I can second that Joe. One of the most beautiful and touching things in the world is to experience people waking up to immortality, to be with them as new life rushes in and they start to glimpse a whole new world, full of possibilities they have never even imagined before. I love to see people's faces and bodies take on a new glow as their darkness diminishes. I find myself watching new people, giving to them, searching them for signs of excitement, of recognition, of willingness. Are they going to open up? It is exciting. A light appears in their eyes, you can see the thoughts and questions rushing around in their brains, new connections being made, doubts and barriers melting away as the warmth and honesty of immortal bodies begins to penetrate the armor. I feel them as they are being stirred and challenged by sounds that they have never heard before. The realness has a way of demanding movement of some kind, either towards us or away from us. Not everyone likes that of course - some run away to keep their belief systems intact - but for me there is an unmistakeable rush when a person feels the invitation to wake up and responds with joy and recognition. I am lit up when I hear them say they have felt this way all their lives, or when I see the smiles reach their eyes as they start to laugh with surprise and wonder. Everyone that responds to their immortality is unique and touches me in a way I have never been touched before. I love them instantly, I do not have to get to know them. A new part of me comes alive. I feel happier, richer, freer. I have a new person in my life forever - I will never be the same again.

Now I wish I were going to New York too. I resolve to make more money so I can go in the future. I must never forget that hunger to find more people like us. I must move everything out of my way now to find more of my kind, just like I did when I first heard the sound. I felt an undeniable biological urge to clear everything out of my way until I could be with my people again, this time never to leave. After all the traveling and searching, my journey was over. I was home. My life could begin new. I remember distinctly what it felt like the first time I came face to face with my destiny and discovered that it was literally faces, the beautiful faces of the immortal people who said they would never leave me, and in my heart I knew it was true. For me it was an unexpected and powerful wake-up. I thought I would find more wisdom, maybe myself in a deeper way, but I never dreamed that what I was looking for was people. I didn't like people much. Who knew? Immortals are different - what can I say, a new species, more wonderful than you can imagine. I feel sad for people who haven't come face to face yet. If anyone out there is reading this, I can only stir you to give yourself the chance to find out what I am talking about. I wish that for everyone in the world.

▶ DATA TO EXAMINE:
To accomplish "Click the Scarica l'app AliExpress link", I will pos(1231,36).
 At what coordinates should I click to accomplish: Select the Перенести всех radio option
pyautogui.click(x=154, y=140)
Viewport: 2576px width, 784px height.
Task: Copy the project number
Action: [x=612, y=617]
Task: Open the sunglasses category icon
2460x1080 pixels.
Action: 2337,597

▶ INSTRUCTIONS TO FOLLOW:
The passage about waking up to immortality above says the writer searches new people for signs of certain things. List all of them.

▶ ANSWER FOR THE TASK:
excitement, recognition, willingness